**PROBLEM REQUIREMENTS**
Transcribe the records word for word, starting at the line containing "Click the ZIP backup toolbar icon" and continuing through the end of the records, including that first line and the last one.

☆ ☆ ☆ ☆

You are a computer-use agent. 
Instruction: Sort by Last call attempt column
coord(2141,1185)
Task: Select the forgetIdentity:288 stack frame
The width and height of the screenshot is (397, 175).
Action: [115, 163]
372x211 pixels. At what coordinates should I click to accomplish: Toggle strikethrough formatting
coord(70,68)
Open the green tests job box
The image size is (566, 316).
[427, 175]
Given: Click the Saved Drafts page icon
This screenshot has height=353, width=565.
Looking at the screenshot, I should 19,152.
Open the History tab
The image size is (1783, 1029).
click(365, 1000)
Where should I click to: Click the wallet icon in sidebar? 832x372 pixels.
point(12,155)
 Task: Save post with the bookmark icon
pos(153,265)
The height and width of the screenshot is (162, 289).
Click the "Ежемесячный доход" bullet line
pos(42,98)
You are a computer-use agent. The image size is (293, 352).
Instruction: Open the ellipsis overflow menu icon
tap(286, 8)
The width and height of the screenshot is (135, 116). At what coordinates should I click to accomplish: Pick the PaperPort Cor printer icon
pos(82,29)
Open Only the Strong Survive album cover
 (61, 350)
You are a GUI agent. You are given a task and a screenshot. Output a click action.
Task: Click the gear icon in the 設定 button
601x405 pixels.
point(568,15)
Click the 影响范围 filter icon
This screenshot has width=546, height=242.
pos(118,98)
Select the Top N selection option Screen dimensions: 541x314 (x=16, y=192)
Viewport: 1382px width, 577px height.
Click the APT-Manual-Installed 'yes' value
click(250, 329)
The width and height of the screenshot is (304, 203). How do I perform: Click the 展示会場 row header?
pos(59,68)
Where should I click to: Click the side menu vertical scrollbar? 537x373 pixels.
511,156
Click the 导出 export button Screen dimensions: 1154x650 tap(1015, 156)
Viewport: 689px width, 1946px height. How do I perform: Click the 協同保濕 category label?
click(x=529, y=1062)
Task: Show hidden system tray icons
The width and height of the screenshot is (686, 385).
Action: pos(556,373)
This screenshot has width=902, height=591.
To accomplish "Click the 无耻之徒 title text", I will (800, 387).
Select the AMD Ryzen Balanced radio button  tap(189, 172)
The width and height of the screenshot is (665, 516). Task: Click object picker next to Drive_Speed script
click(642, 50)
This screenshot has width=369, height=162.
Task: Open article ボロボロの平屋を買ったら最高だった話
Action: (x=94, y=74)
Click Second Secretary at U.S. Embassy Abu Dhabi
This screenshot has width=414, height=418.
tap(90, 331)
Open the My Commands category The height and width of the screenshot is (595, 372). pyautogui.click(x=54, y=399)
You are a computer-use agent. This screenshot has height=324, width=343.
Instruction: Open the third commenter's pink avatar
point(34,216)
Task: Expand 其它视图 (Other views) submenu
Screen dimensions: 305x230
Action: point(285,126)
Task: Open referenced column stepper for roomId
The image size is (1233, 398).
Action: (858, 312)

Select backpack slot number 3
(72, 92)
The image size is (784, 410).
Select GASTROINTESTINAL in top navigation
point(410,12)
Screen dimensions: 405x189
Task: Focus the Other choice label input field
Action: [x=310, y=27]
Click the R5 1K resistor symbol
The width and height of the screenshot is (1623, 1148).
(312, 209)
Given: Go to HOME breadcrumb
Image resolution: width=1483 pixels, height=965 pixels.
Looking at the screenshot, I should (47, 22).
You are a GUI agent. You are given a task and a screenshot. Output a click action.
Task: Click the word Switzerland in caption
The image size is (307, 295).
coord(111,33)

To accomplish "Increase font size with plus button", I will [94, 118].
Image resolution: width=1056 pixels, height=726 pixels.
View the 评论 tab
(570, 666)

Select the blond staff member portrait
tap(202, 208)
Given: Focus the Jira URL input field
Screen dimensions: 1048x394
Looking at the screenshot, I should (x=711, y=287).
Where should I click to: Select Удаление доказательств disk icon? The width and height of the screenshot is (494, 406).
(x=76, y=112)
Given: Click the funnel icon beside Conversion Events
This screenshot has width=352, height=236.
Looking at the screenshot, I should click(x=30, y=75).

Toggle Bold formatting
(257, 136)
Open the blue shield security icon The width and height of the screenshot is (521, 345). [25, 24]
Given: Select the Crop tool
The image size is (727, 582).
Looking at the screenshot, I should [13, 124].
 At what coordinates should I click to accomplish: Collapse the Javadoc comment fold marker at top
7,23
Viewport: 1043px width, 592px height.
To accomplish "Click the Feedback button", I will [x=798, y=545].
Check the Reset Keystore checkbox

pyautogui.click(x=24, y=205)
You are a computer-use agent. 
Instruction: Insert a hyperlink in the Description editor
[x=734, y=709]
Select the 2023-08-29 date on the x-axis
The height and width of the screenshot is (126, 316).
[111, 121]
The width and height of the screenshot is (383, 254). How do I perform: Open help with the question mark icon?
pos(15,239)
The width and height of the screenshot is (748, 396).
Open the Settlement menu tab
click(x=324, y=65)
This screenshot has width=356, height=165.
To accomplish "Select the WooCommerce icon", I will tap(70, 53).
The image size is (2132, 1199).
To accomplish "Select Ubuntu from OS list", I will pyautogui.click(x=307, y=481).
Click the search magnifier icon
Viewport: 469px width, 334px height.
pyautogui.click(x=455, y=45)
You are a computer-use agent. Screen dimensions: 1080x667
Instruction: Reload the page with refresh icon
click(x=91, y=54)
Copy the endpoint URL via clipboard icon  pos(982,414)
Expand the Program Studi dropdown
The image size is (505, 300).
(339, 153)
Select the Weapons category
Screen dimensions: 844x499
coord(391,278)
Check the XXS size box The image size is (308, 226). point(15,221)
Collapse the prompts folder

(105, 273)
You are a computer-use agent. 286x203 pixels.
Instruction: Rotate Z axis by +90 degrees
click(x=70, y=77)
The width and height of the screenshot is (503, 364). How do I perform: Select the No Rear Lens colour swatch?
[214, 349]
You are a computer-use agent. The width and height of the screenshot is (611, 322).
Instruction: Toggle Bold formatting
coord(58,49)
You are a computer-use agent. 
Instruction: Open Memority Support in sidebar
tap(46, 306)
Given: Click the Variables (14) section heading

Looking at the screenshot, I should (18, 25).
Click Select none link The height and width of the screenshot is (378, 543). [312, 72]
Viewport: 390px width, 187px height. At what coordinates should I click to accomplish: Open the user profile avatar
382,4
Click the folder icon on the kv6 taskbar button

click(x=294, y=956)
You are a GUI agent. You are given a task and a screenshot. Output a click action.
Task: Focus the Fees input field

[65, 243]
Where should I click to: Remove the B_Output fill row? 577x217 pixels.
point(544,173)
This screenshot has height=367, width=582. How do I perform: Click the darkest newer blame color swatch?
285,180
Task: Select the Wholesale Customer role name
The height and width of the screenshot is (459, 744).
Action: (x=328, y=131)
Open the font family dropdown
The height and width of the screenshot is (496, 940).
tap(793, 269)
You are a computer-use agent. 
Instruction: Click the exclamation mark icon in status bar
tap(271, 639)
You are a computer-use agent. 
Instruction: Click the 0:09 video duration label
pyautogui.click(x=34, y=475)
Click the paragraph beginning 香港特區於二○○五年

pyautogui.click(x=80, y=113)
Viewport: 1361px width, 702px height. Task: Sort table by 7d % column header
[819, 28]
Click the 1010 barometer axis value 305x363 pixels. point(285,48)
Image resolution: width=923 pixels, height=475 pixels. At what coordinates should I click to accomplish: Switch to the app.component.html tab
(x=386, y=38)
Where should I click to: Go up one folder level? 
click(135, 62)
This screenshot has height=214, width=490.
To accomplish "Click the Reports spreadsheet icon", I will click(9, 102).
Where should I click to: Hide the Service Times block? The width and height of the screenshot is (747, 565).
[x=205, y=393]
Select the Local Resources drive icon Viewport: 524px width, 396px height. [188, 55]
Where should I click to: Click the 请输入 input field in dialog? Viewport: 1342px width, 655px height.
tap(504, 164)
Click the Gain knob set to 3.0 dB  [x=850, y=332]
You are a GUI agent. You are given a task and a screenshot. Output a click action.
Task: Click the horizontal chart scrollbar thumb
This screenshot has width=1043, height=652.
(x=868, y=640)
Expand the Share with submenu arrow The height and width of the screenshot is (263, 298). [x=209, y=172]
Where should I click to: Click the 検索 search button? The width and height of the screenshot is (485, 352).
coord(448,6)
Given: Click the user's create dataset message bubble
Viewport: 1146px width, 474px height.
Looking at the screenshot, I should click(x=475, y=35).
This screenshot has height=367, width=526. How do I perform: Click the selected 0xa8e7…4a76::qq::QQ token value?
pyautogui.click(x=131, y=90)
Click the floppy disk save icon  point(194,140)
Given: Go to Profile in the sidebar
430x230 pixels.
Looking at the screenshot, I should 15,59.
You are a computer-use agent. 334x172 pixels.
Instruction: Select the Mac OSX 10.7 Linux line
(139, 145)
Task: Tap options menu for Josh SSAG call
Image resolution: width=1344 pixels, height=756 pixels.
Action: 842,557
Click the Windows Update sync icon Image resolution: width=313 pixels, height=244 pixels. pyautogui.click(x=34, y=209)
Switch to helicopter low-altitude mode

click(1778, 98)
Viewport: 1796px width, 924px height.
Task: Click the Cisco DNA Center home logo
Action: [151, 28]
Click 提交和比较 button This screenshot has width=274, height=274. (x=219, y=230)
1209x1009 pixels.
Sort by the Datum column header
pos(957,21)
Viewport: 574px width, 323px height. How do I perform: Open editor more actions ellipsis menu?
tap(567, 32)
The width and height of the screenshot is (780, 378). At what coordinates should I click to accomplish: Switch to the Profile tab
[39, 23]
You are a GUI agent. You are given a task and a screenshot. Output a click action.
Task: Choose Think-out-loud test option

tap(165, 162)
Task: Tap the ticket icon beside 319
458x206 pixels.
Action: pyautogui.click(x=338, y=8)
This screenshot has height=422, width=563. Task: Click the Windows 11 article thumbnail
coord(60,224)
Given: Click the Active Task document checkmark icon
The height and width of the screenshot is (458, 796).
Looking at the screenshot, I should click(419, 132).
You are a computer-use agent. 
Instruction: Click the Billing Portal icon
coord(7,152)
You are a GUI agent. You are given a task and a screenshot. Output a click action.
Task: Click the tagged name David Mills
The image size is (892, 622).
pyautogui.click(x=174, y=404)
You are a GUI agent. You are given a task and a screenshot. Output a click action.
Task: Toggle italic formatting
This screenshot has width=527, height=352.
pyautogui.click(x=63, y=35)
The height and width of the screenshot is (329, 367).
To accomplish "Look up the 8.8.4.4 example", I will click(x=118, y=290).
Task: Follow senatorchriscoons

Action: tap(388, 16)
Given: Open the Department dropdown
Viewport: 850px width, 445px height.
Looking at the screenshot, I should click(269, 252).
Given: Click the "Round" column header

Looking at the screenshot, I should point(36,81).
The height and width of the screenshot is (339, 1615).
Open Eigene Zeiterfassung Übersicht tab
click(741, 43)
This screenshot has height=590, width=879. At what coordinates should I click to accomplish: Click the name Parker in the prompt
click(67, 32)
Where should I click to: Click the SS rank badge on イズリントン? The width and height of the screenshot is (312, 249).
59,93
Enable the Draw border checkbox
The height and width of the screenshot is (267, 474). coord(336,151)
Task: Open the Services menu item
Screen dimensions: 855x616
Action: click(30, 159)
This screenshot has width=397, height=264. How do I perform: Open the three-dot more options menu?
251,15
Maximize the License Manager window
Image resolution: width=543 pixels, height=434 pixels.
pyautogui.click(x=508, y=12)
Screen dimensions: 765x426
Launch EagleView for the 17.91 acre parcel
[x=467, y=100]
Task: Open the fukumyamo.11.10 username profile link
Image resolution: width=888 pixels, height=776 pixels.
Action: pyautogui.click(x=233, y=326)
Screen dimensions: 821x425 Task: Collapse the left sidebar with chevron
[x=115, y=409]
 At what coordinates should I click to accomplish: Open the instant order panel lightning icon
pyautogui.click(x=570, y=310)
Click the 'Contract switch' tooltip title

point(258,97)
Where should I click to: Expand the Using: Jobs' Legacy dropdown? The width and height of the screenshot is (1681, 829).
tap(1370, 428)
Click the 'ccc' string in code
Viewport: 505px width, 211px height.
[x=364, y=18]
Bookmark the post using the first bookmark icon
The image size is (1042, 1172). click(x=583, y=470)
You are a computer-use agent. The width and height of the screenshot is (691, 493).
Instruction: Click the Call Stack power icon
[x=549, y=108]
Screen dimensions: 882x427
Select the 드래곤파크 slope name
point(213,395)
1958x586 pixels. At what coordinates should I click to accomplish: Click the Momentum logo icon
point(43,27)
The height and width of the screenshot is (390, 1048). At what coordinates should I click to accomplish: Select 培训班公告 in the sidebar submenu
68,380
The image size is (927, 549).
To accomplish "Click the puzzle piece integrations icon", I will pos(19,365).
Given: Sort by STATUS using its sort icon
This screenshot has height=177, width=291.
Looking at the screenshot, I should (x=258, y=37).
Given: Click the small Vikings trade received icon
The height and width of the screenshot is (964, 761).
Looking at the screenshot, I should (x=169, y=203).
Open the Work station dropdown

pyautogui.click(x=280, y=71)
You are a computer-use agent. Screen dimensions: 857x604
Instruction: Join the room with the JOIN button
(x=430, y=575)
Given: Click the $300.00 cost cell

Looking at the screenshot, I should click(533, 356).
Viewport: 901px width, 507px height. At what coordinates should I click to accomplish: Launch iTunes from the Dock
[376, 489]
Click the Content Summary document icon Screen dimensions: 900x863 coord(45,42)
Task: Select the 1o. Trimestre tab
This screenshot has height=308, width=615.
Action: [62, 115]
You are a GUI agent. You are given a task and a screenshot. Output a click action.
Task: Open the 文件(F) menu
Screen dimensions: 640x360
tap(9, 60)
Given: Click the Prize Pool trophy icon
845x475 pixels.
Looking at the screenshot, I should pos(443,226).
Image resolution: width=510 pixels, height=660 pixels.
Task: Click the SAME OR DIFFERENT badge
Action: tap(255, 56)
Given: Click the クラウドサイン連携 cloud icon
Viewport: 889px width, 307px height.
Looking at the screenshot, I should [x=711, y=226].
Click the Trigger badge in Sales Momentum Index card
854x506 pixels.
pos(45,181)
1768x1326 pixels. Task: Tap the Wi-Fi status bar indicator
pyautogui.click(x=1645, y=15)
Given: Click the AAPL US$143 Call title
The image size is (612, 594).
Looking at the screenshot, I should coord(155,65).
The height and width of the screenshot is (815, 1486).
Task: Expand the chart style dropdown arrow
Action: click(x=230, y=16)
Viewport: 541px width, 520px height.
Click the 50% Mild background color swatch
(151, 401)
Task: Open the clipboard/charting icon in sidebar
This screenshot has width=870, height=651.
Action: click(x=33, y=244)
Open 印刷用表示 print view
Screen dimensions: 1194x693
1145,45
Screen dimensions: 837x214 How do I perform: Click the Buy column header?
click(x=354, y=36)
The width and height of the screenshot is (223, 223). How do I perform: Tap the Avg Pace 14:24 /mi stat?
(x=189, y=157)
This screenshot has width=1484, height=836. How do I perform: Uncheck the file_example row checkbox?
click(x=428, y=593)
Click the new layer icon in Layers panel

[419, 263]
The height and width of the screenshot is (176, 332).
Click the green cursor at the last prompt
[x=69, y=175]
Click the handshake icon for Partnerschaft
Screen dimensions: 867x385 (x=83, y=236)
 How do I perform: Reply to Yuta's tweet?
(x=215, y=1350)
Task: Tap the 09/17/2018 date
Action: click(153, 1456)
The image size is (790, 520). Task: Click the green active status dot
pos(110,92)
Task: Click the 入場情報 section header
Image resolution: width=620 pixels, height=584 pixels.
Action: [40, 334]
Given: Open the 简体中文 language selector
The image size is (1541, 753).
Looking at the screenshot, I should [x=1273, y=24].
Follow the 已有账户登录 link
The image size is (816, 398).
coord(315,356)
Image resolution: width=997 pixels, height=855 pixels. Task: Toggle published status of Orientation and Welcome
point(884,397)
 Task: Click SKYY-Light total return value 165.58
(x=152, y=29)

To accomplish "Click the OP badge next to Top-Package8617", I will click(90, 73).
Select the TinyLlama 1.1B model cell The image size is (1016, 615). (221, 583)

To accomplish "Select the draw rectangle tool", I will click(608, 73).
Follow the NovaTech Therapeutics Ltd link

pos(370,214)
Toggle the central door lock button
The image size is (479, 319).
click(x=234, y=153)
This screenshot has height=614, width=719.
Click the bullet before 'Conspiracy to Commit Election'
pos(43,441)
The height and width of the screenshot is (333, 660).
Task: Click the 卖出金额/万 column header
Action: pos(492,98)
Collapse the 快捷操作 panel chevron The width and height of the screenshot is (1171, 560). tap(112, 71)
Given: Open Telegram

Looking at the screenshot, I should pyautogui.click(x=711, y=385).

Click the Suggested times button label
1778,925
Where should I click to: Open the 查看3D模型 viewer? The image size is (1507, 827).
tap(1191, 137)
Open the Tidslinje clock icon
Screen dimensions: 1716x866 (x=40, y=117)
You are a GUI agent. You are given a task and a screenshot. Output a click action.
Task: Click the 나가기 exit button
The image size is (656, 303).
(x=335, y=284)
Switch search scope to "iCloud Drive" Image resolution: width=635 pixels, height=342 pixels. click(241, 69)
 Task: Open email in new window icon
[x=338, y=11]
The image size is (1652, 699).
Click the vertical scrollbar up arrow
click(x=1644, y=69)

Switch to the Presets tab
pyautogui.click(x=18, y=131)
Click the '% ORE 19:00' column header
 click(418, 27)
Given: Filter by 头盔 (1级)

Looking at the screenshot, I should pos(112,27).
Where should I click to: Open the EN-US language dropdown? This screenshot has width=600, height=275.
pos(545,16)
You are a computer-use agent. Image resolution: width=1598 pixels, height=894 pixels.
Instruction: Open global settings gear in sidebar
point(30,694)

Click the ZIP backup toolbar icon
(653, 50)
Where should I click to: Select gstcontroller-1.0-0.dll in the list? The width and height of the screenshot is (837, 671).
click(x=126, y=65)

☆ ☆ ☆ ☆

**ANSWER TO THIS PROBLEM**
Click the ZIP backup toolbar icon
(653, 50)
Where should I click to: Select gstcontroller-1.0-0.dll in the list? The width and height of the screenshot is (837, 671).
click(x=126, y=65)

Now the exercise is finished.